A CPT cita ainda uma outra distorção no mapa agrário. O Intermat estaria expedindo títulos de terras para favorecer a terceiros, excedendo o limite autorizado, sendo assim, para avançar esses limites, aceitaria “laranjas” como proprietários. Mãe, filho, outros parentes e até peões de confiança viram, da noite para o dia, donos de terras, mesmo sem serem de fato.
O advogado Irajá Rezende de Lacerda, da Comissão de Direito Agrário da Ordem dos Advogados do Brasil, Seccional Mato Grosso (OAB-MT), explica que o problema fundiário no Brasil se arrasta desde os anos de 1500, quando a coroa portuguesa admitiu os regimes de capitanias hereditárias e depois sesmarias, que eram modelos utilizados em Portugal.
“O Brasil foi sendo colonizado sem qualquer plano, de forma extremamente desordenada”, ressalta.

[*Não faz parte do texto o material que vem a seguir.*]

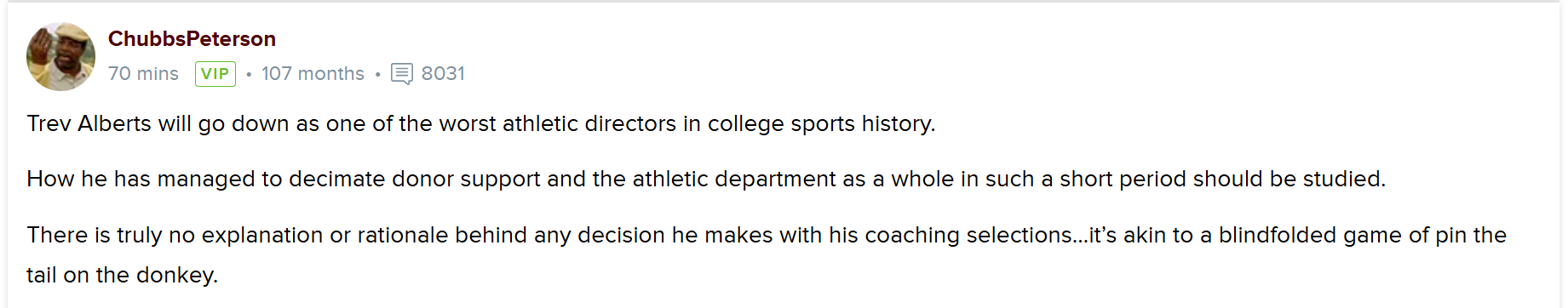
Task: Click the post count speech-bubble icon
Action: pyautogui.click(x=402, y=74)
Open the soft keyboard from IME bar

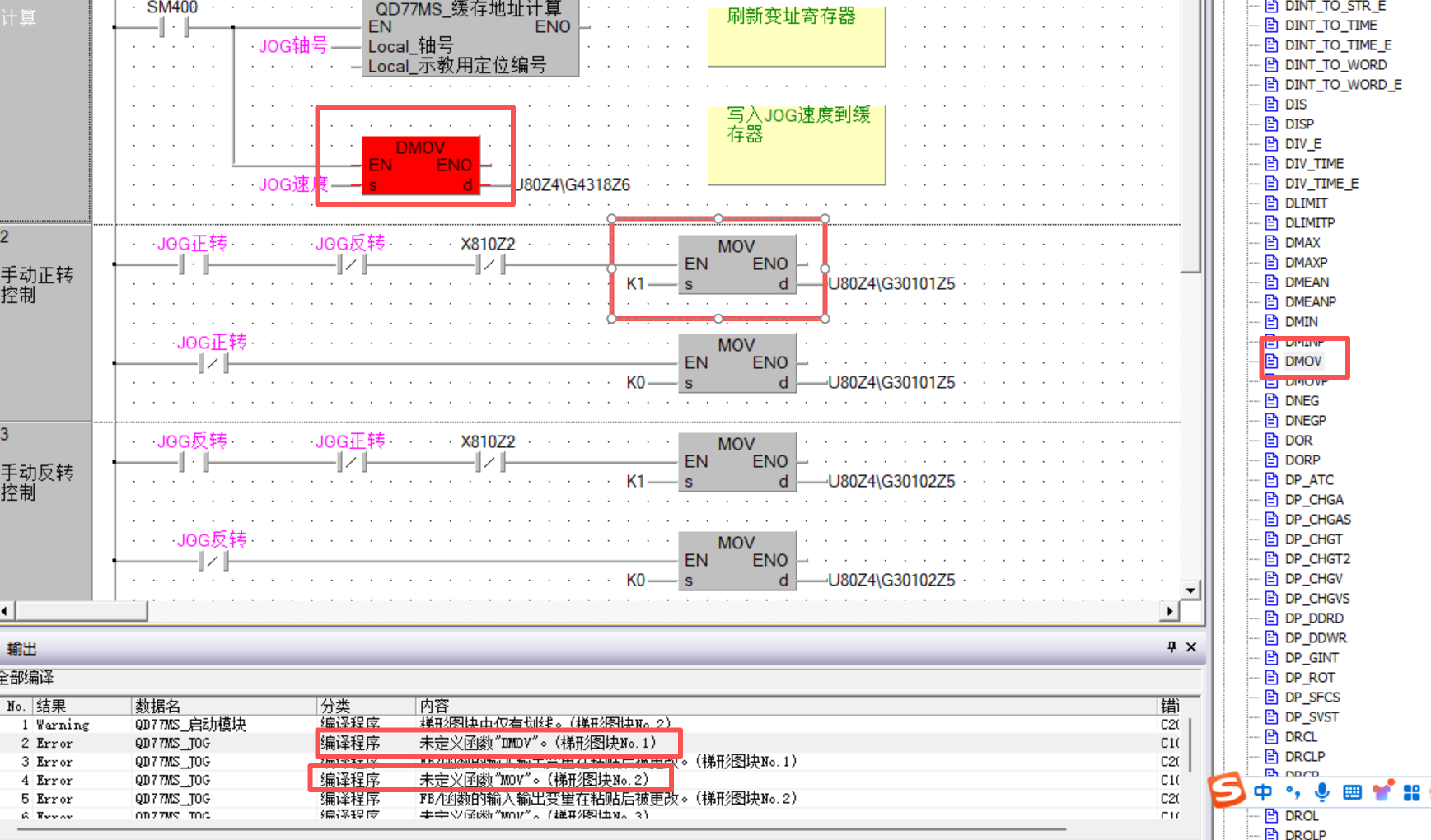pyautogui.click(x=1352, y=792)
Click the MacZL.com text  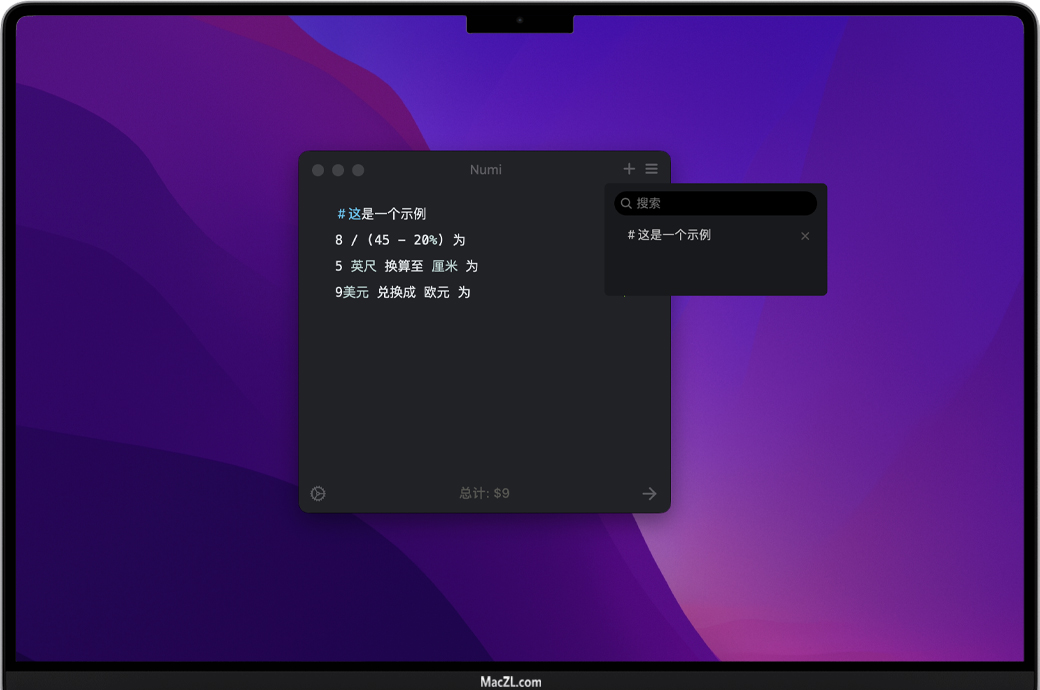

Tanto é que entre 1822 até 1850, ficou sem qualquer diploma legal e foi regido durante todo esse tempo pelo regime de posses.
Com toda essa desordem de quase 30 anos sem lei, surgiu a necessidade de organizar o quadro imobiliário do país e foi então que surgiu a primeira lei de terras, a Lei 601 de 1850, como detalha o advogado. Só em 1964, entra em vigor o Estatuto da Terra, determinando a função social da terra. Foi então que voltaram à União a propriedade de áreas que não cumpriam este requisito.
A partir do Estatuto, a união vem criando leis esparsas e pontuais para resolver problemas sem qualquer planejamento. “É importante frisar que a regularização fundiária nunca foi tratada como prioridade pelos governos, nem na época do império e tampouco na democracia”, critica o advogado. Para ele, enquanto o mapa agrário não deixar de ser este terreno de irregularidades, não haverá paz no campo e chacinas como a de Colniza podem se repetir.
Em janeiro do ano passado, o governo de Mato Grosso, protocolou junto ao Fundo da Amazônia, do Banco Nacional do Desenvolvimento Econômico e Social (BNDES), o projeto Terra a Limpo, que previa R$ 71 milhões para a regularização fundiária das terras públicas e assentamentos de reforma agrária no Estado. Em fevereiro e abril deste ano, reuniões foram realizadas com representantes do BNDES, no Rio de Janeiro e em Mato Grosso, para avançar na liberação dos recursos.